As abordagens de tratamento continuam a evoluir, e o sequenciamento ideal das terapias disponíveis não está firmemente estabelecido. O papel do monitoramento da doença residual mensurável na orientação das decisões de tratamento precisa de mais validação por meio de ensaios clínicos.

Embora a sobrevida tenha melhorado significativamente com as terapias modernas, o linfoma de manto permanece incurável para a maioria dos pacientes, e a recidiva é comum. O desenvolvimento de estratégias para prevenir recidivas e tratar a doença resistente representa um importante foco contínuo de pesquisa.

Recomendações para Pacientes

Se você ou um ente querido recebeu o diagnóstico de linfoma de manto, aqui estão recomendações importantes baseadas nas evidências atuais:

1. Busque atendimento especializado: Como o linfoma de manto é raro e complexo, o tratamento em um centro com expertise no manejo de linfomas é crucial. Hematopatologistas com experiência específica em linfoma podem garantir diagnóstico e classificação precisos.
2. Compreenda as características específicas da sua doença: Pergunte ao seu médico sobre seu índice de Ki-67, subtipo citológico, escore MIPI e quaisquer resultados de testes genéticos. Esses fatores influenciam significativamente as decisões de tratamento e o prognóstico.
3. Discuta todas as opções de tratamento: Dependendo da sua idade, saúde geral e características da doença, as opções de tratamento variam desde observação ("vigiar e esperar") até quimioterapia intensiva com transplante de células-tronco e novas terapias direcionadas. Cada abordagem tem benefícios, riscos e implicações diferentes.
4. Considere ensaios clínicos: Dada a rápida evolução das opções de tratamento, perguntar sobre ensaios clínicos apropriados pode fornecer acesso a novas terapias promissoras ainda não amplamente disponíveis.
5. Aborde as necessidades de cuidados de suporte: O linfoma e seus tratamentos podem causar fadiga, desafios nutricionais e sofrimento emocional. O cuidado integral deve abordar esses aspectos juntamente com a terapia direcionada ao câncer.
6. Planeje o acompanhamento de longo prazo: Mesmo após o tratamento inicial bem-sucedido, o monitoramento regular é essencial para detectar potencial recorrência precocemente e gerenciar quaisquer efeitos de longo prazo do tratamento.

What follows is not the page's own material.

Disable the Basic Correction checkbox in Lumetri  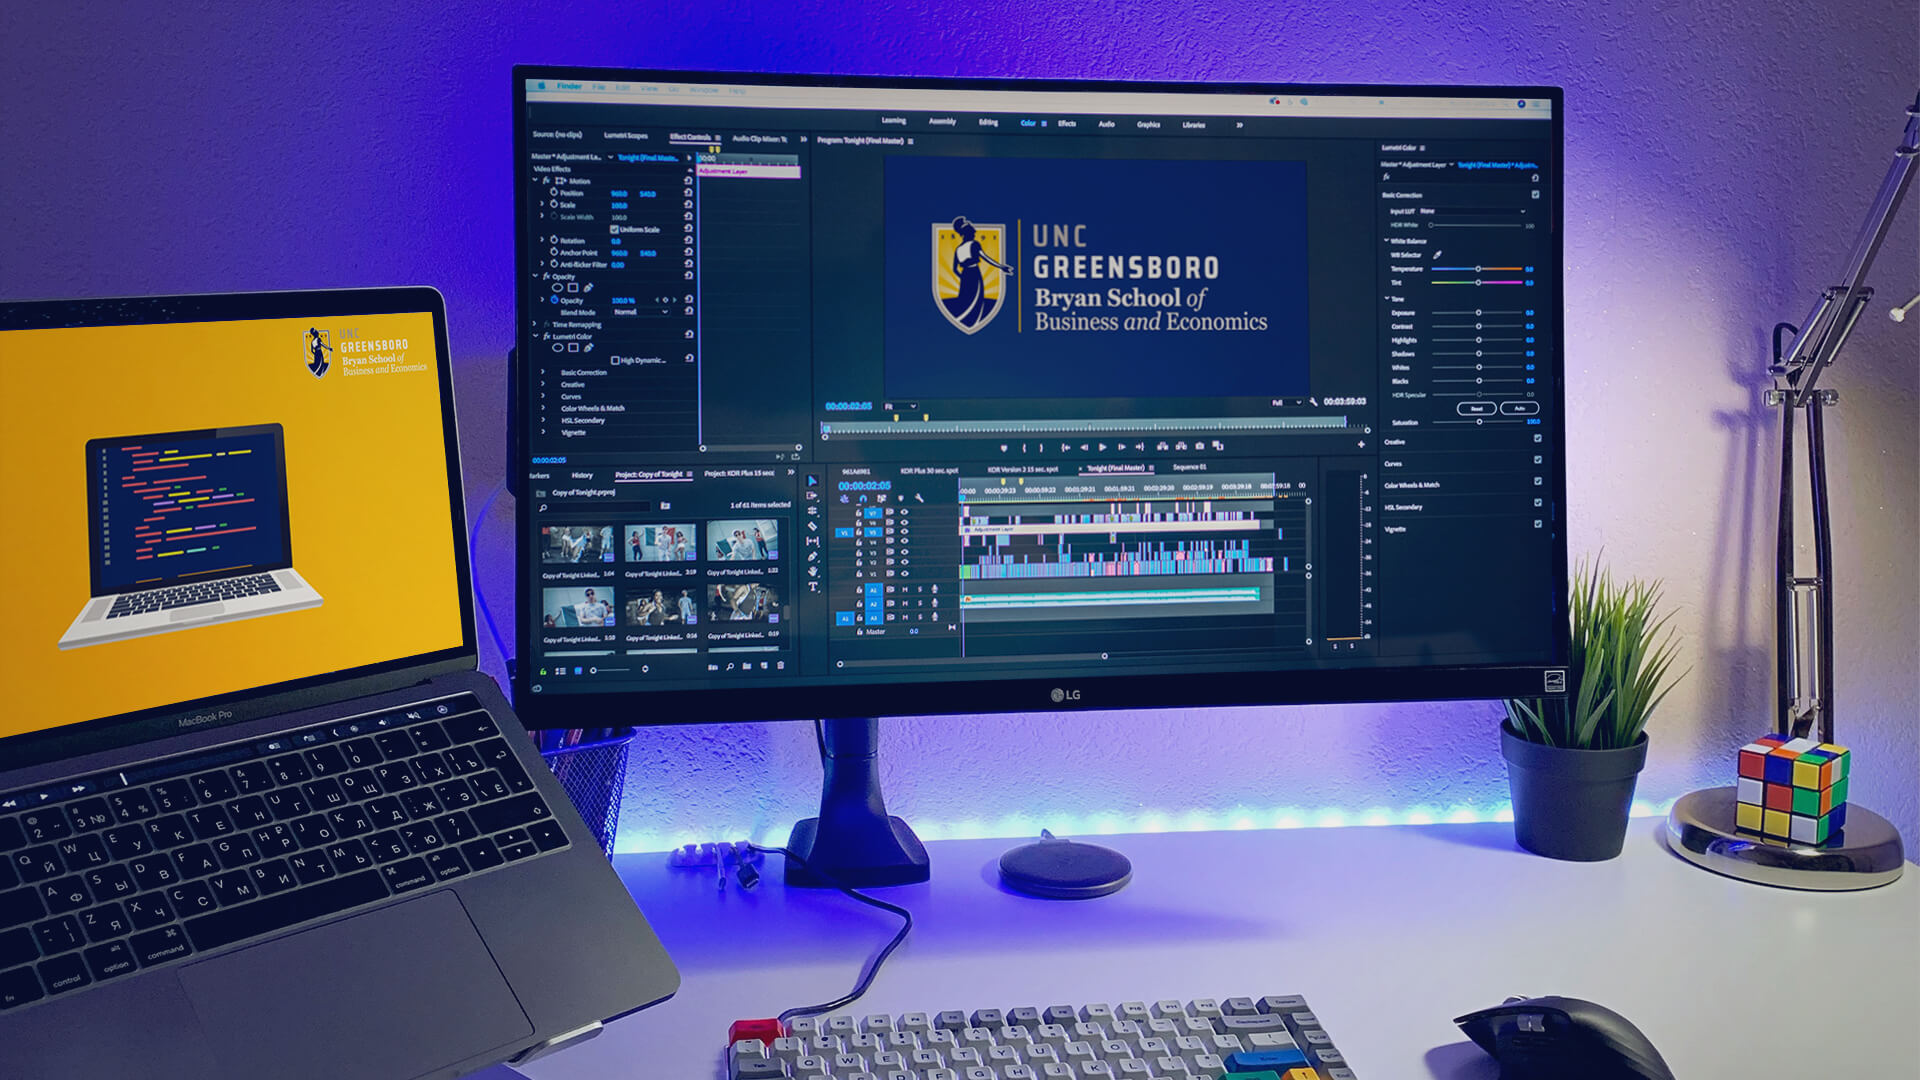pos(1535,195)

Lembre-se de que as decisões de tratamento devem ser individualizadas com base nas características específicas da sua doença, saúde geral, preferências pessoais e objetivos terapêuticos. Não hesite em buscar segundas opiniões se tiver dúvidas sobre seu plano de tratamento.

Informações da Fonte

Título do Artigo Original: Linfoma de Manto
Autores: James O. Armitage, M.D., e Dan L. Longo, M.D.
Publicação: The New England Journal of Medicine, 30 de junho de 2022
DOI: 10.1056/NEJMra2202672

Este artigo de linguagem acessível é baseado em pesquisa revisada por pares originalmente publicada no The New England Journal of Medicine. Mantém todos os achados significativos, pontos de dados e informações clínicas da revisão científica original, tornando o conteúdo acessível a pacientes e cuidadores.